● **Task description**
Look through the entries below and return all lines including the word "computer".

Extracted data entries:
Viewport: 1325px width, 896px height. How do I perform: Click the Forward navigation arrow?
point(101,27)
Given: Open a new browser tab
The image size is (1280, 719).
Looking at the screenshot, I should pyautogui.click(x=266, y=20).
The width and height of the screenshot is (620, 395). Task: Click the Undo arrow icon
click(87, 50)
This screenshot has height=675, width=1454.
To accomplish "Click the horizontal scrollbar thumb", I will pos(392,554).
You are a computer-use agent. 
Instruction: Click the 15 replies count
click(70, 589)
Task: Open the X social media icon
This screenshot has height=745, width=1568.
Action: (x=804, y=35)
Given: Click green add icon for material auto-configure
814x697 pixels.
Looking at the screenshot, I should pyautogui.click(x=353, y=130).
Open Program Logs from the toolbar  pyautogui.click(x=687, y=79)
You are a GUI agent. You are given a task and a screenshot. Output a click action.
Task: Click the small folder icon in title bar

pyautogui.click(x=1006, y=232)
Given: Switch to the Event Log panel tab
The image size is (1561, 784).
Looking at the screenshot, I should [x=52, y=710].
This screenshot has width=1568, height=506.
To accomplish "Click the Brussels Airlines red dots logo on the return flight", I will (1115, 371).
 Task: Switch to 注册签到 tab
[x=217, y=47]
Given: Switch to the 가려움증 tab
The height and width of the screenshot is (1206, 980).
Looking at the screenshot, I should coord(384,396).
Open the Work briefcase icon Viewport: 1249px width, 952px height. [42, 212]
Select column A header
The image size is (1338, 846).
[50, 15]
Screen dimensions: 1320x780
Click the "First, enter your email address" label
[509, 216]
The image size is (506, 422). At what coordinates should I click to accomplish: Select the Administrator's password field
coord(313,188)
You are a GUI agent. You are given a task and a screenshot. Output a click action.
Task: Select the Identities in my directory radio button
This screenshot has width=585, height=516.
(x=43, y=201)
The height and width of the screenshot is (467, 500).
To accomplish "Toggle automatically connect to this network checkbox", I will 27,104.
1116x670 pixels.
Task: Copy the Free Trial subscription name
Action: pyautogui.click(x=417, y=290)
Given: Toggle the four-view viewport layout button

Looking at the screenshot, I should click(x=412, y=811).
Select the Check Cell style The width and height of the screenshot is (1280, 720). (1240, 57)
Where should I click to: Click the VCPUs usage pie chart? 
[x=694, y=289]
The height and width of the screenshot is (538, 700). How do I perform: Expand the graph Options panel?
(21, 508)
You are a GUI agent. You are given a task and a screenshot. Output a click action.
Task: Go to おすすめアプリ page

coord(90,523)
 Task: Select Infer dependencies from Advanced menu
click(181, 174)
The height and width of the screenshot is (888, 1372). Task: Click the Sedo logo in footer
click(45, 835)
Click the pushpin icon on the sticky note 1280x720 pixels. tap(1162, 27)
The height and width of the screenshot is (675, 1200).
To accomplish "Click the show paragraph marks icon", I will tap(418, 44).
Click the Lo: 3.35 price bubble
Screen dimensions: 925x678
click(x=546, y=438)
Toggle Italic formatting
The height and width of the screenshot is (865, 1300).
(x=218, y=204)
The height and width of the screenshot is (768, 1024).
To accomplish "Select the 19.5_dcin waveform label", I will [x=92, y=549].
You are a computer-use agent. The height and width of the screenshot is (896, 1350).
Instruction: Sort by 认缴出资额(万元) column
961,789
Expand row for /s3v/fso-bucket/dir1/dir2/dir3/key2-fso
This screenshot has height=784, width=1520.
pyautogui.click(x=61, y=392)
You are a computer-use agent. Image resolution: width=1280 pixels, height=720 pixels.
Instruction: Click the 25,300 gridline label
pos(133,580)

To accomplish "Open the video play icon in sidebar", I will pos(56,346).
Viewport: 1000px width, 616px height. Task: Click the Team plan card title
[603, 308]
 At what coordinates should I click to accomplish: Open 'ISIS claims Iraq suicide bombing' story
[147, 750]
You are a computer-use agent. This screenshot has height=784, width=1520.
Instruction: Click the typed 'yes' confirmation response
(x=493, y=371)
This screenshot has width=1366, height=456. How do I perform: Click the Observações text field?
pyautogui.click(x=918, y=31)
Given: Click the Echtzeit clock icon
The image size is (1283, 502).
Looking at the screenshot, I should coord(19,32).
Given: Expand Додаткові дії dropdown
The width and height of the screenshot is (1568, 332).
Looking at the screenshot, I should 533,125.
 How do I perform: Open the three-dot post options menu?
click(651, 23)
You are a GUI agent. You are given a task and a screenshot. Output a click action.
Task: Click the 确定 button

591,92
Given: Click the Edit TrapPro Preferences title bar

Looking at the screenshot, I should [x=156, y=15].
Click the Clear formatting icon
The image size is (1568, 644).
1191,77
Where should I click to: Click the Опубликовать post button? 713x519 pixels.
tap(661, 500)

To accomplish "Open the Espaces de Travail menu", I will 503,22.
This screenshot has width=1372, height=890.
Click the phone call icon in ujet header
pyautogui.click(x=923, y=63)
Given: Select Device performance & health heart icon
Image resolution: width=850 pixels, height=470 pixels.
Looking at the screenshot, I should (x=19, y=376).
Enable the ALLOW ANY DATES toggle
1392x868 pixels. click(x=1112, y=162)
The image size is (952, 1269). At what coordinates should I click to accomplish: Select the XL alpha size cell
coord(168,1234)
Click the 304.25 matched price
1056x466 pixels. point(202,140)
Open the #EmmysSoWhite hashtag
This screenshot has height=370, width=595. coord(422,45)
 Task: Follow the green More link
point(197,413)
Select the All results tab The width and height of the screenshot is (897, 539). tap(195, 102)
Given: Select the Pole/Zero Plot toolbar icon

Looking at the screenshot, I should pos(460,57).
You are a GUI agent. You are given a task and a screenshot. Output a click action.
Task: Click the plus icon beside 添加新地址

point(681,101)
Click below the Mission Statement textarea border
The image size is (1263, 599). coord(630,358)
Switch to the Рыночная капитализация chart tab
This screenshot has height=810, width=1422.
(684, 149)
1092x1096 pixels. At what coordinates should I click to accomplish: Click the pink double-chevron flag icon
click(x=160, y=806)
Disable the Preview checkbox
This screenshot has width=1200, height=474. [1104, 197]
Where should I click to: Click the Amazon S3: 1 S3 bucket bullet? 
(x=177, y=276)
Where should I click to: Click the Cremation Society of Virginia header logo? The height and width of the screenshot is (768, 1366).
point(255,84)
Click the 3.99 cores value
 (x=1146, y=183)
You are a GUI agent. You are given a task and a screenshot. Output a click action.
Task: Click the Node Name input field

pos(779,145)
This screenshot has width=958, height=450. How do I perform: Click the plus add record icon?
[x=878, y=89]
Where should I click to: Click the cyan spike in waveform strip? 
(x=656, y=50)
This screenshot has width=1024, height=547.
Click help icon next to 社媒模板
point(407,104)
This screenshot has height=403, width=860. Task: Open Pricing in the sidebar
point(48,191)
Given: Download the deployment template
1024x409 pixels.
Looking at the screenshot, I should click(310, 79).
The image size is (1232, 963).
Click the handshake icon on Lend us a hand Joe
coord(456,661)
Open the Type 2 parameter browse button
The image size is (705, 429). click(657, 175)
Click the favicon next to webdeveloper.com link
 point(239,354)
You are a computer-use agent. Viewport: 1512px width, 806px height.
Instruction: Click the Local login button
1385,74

● **Worked solution**
You are a computer-use agent. 
You are a computer-use agent. The height and width of the screenshot is (896, 1350).
You are a computer-use agent. Image resolution: width=1280 pixels, height=720 pixels.
You are a computer-use agent. This screenshot has height=784, width=1520.
You are a computer-use agent. Viewport: 1512px width, 806px height.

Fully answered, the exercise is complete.